There has been a very active debate (1, 2, 3) on how useful AI is for programming. It speeds up development, but sometimes at the cost of quality and understanding what you are building.
I'm seeing more and more cases where engineers take an existing or legacy codebase and use AI to refactor, optimize, and improve it. Over time, the codebase hardly resembles the original in design, implementation, and sometimes architecture. Sure, it still deploys and passes tests, and it still lives in the same repo. But in many cases the developers don't actually understand how it works anymore.
I want a term for this: Theseus Slop.
Theseus Slop is what happens when LLMs gradually replace the code in a system you already had, eventually replacing almost every line of code, function, and file, until it feels like a different codebase altogether. Unlike vibe coding a project from scratch, this usually begins with code that you understand and ends with code that you do not.
Maybe you've seen this by now: a legacy service gets "modernized" over a few months, the domain is still the same, the repo name is unchanged, but the auth flow, API integrations, error handling, and even folder layout feel foreign. You can ship features, but you can't explain why a particular guard clause exists.
Where the name comes from
The term comes from the Ship of Theseus, also called Theseus's Paradox, a thought experiment about identity and change. In the paradox, a ship is gradually repaired by replacing each part with a new one, until nothing of the original remains. That raises two questions:
- Is the ship with all new parts still the same Ship of Theseus?
- If it is not, at exactly what point did it stop being the original?
There is no clean answer. It depends what you mean by "the same". Same exact design? Same functionality? Same crew or name on the boat?
Vibe coding does something similar at a glance, but Theseus Slop is the slower version on code you already owned: each piece swapped out until the whole is unfamiliar, with no single moment where anyone called it a rewrite.
You cannot name the exact commit where your understanding ended, any more than you can name the plank that ended the original ship.
The questions
The same two questions apply to codebases.
Is it the same codebase? You can see the Git history and how the codebase has evolved over time. The product name and deployment target are all the same. But the structure of modules, the patterns for I/O, and the implicit conventions or even overall style may not be. Under one set of criteria - continuous version control, same overall functionality - you have one system. Under another - shared mental model among the people who maintain it - you may have replaced it without ever declaring a rewrite. You might not even realize it until you try to explain how it works to someone else.
Is it still yours? You wrote much of the first version. You approved all of the AI's generated diffs. Ownership in that sense is intact. Yet "yours" also means you made all of the design decisions and can reason about it when asked: trace a bug, reject a bad abstraction, explain a tradeoff in review. Theseus Slop is the gap between owning the repo and understanding how it works. The code is in your repo, but the design decisions are not in your head.
When does it matter?
What's the counterargument?
The old ship (code) needed replacing. If it's truly a legacy project, then it's already a liability. If AI-assisted refactors fix bugs, remove dead paths, shrink modules, or align the system with how the product works today, the replacement may be an improvement in every measurable way. Yes, potential confusion among maintainers is a cost, but so was paralysis around code everyone was too afraid to edit.
I would guess some teams argue the gap does not matter much if the repo has a solid set of tests, types, and documentation. You don't need to keep the old architecture in your head if behavior is well known and well documented.
It seems to me that both points hold in many projects. The disagreement is not whether AI can improve code - it clearly can - but whether the remaining gap in understanding matters for your situation.
There are other factors to consider as well:
Stakes. Theseus Slop hurts when you must debug under pressure, review security-sensitive changes, onboard a new engineer, or work through an audit that requires you to know how the system works and not just what it does. It doesn't matter as much when you are throwing together a prototype, exploring an idea for a weekend, or just writing a one-off script.

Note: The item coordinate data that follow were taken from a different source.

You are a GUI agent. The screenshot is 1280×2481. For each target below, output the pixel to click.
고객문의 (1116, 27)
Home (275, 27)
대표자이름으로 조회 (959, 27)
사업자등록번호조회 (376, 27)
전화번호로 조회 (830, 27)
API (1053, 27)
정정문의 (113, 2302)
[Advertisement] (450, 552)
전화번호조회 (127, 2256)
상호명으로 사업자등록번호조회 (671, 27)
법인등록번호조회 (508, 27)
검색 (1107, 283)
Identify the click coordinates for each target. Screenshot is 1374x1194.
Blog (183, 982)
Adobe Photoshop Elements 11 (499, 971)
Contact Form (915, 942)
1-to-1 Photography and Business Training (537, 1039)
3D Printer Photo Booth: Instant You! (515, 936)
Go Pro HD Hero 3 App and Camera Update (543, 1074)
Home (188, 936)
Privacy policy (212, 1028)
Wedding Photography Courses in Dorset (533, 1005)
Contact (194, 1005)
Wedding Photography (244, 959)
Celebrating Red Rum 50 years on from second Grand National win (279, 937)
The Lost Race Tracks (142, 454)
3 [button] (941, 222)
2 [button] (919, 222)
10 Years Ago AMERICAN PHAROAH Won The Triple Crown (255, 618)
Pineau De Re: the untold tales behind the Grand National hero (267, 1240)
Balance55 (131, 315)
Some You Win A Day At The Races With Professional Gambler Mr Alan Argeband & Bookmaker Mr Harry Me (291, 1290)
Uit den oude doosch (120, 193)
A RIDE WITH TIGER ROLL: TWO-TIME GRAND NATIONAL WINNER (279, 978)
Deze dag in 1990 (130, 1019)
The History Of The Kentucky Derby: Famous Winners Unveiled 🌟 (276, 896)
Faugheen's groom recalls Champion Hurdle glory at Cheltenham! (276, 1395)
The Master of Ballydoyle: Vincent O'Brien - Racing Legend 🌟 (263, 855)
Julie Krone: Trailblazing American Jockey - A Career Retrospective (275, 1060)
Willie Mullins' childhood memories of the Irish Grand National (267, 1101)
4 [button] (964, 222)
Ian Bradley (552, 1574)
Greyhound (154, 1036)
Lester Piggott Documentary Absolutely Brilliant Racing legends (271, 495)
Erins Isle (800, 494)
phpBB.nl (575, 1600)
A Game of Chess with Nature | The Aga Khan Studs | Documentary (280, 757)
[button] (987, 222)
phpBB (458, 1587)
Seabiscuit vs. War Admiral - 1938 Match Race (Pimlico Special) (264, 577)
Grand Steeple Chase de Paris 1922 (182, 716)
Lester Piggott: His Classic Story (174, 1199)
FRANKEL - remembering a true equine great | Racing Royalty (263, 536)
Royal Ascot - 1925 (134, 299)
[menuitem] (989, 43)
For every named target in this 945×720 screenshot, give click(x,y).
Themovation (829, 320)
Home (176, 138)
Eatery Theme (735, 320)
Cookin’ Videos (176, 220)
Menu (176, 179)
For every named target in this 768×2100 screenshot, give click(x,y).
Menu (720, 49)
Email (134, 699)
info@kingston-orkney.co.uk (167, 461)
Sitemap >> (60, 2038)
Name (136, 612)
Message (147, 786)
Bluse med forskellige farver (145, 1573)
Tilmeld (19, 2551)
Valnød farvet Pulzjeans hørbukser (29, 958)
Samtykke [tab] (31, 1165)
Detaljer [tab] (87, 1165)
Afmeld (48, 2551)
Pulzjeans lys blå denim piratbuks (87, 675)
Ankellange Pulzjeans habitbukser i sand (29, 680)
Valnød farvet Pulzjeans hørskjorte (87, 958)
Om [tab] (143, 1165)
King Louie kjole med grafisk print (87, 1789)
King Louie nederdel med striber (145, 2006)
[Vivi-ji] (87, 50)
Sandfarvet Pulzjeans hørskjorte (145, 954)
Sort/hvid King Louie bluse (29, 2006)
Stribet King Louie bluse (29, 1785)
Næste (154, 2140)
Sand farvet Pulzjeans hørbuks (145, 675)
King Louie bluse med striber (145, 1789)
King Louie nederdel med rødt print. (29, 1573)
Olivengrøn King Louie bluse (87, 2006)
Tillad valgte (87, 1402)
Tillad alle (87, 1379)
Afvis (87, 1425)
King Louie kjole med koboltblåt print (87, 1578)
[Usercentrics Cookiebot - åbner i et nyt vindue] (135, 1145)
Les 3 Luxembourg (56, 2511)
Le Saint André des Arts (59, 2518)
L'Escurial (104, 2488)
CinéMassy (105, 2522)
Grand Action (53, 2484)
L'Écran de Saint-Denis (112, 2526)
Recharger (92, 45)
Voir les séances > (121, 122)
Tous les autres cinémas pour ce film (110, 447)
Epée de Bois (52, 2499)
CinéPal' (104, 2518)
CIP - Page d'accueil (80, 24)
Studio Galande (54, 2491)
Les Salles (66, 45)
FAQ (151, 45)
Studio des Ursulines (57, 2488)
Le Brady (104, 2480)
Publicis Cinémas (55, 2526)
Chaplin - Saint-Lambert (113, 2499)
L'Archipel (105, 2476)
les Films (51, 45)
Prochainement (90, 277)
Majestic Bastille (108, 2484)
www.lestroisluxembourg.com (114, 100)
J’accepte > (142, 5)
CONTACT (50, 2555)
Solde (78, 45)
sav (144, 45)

Scale. A solo developer working on a small tool can better handle an unfamiliar structure. The complexity is usually less anyway. But a team on a long-lived, critical production system magnifies the problem: there is no subject matter expert who can answer questions about their section of the codebase and you must rely on AI to regurgitate an accurate explanation back to you.
Why name it
My attempt to coin the term "Theseus Slop" is not an argument against using AI on existing code. But it's a label for a certain outcome: incremental replacement (without thorough review) at the expense of comprehension. For any important project, it's a risk that needs to be understood and avoided. For everything else, it's a risk that needs to be managed.